Erica Wing, director of the Johnstown Public Library: There is nothing that can teach you more about language, writing, and speaking than reading. If anything, in this time when everything is abbreviated and made appropriate for instant transmission, reading these books is more important now than ever. Additionally, the popularity of books like The Paris Wife and movies like Easy A proves that these great books continue to be part of our country’s vernacular.
Michael Daly: As someone who's mired in any number of social media sites and quick to be quicker and shorter in information delivery and absorption, yes, long-form works matter. Continued engagement with another world, a world that's written and must be visualized via the imagination does wonderful things in the immediate and the long term.

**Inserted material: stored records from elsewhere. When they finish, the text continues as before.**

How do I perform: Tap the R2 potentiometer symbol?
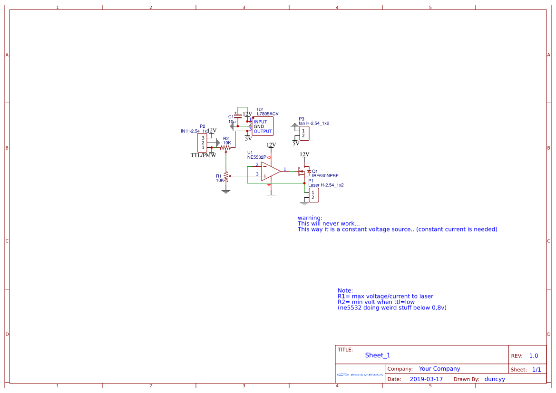[x=226, y=148]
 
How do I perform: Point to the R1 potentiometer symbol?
[x=226, y=176]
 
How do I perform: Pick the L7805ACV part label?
[x=268, y=114]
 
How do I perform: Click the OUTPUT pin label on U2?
[x=263, y=132]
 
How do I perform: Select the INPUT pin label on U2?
[x=261, y=122]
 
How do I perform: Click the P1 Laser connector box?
[x=313, y=195]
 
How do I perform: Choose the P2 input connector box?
[x=202, y=143]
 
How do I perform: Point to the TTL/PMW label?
[x=203, y=155]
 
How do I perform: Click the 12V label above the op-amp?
[x=271, y=145]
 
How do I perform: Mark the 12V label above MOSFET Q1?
[x=304, y=154]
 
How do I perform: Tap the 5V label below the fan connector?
[x=296, y=144]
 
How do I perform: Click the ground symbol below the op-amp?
[x=271, y=195]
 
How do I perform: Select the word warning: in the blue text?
[x=310, y=218]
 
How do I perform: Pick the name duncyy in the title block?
[x=495, y=379]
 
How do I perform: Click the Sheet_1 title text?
[x=378, y=355]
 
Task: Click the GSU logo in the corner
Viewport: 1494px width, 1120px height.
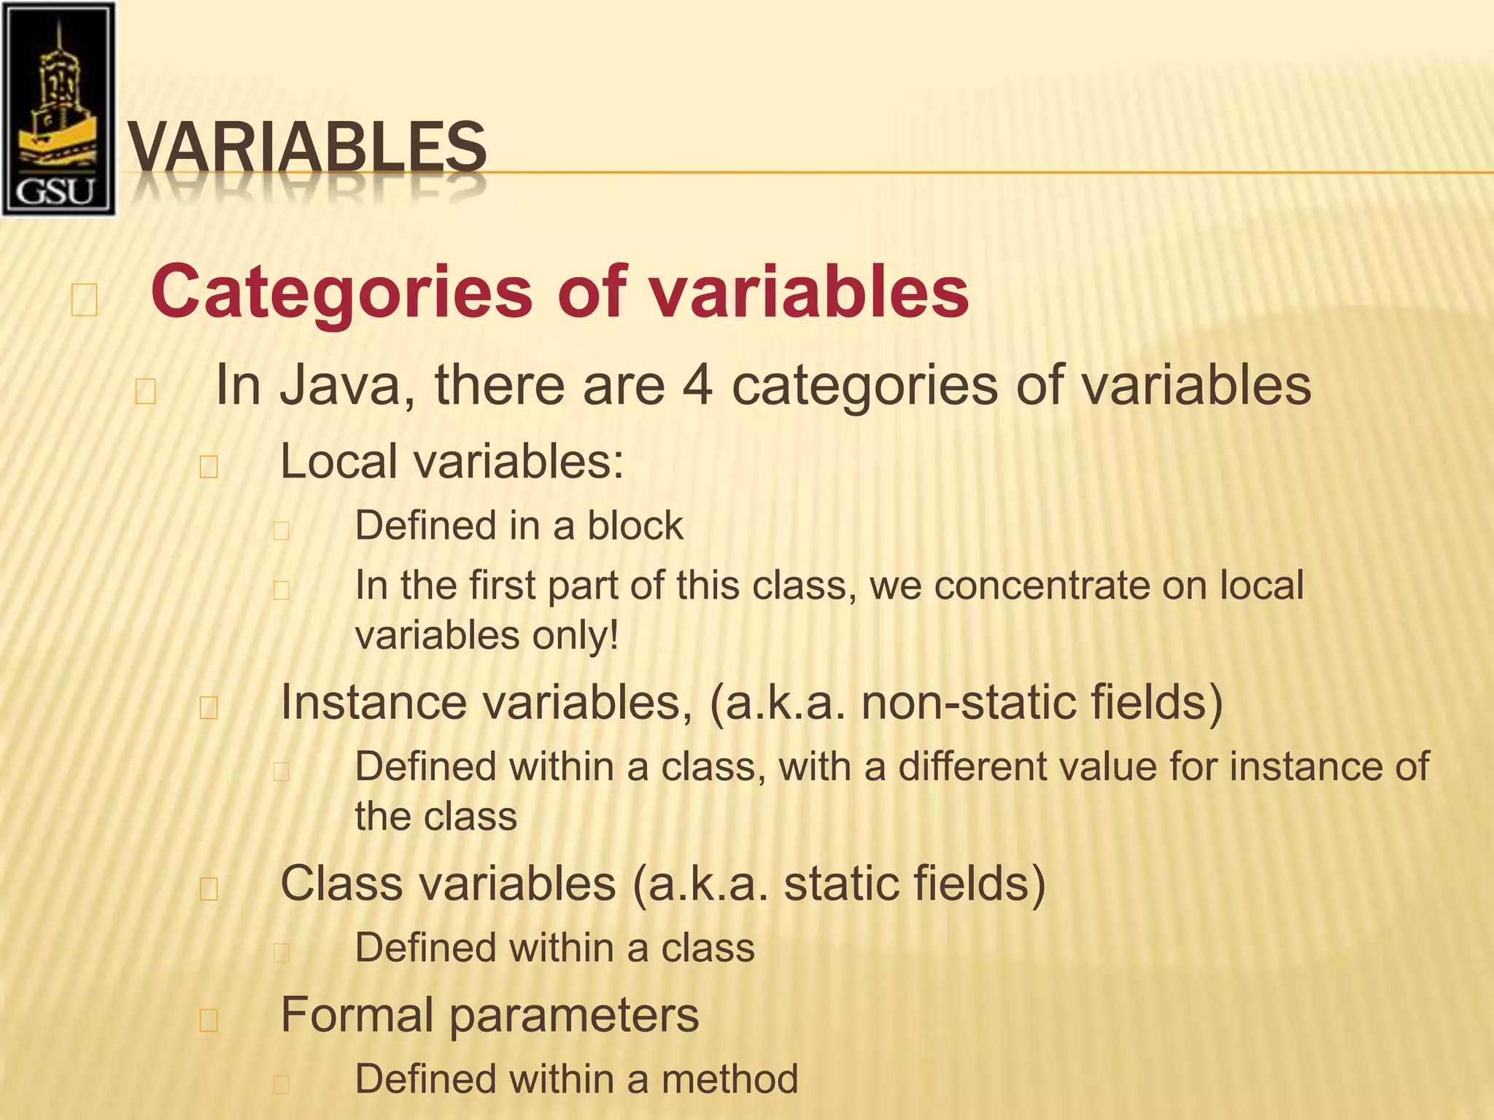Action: point(58,109)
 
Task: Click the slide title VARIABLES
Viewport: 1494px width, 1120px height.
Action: point(307,148)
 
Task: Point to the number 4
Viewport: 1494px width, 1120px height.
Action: point(698,386)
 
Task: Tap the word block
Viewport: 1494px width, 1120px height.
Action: point(635,526)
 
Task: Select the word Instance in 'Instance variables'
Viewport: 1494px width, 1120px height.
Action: point(373,702)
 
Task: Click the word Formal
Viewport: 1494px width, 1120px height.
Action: point(357,1014)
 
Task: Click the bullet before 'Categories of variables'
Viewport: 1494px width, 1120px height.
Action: point(84,300)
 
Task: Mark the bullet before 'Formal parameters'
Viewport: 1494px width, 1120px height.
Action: point(209,1020)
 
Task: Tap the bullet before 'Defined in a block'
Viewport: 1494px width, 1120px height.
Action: point(282,530)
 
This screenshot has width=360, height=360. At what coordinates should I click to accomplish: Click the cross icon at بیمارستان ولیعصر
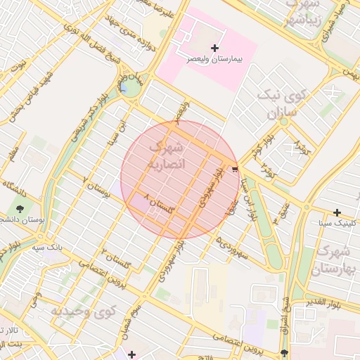coord(214,47)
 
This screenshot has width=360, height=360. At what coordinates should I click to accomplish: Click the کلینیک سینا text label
coord(337,222)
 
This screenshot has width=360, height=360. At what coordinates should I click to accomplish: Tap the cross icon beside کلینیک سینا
coord(337,212)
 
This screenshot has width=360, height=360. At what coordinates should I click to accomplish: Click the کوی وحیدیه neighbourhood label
coord(83,310)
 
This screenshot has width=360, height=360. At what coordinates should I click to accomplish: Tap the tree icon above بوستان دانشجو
coord(18,208)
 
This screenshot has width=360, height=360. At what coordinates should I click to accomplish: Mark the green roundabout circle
coord(129,86)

As an educator, there's a distinct, noticeable, appreciated difference in working with students who have spent time reading long-form works.
Steven Hymowech: "More so, considering today’s youth seems to suffer from a growing inability to attend to complexity for any period of time, confront ambiguity, and see a broader view of the world."
Debra Kolsrud: "YES. I believe imagination thrives on the stimulation of words to spark the creative process as much as visual images and tactile activity. The 'art of conversation' has disappeared from America’s Generation X, Y and Z, replaced by voyeurism, Facebook friend collecting, and tweets by fan-followers. I applaud the Internet for a thousand reasons, but reading engages in a personal way, developing knowledge and articulation, whether by holding a book or accessing an electronic device. Great conversationalists are the envy of every gathering. Parents and educators from birth through college must promote reading fiction and non-fiction, instilling a love of lifelong learning, whatever subjects are of personal interest. American culture requires the contributions of innovators and intellectuals of every generation."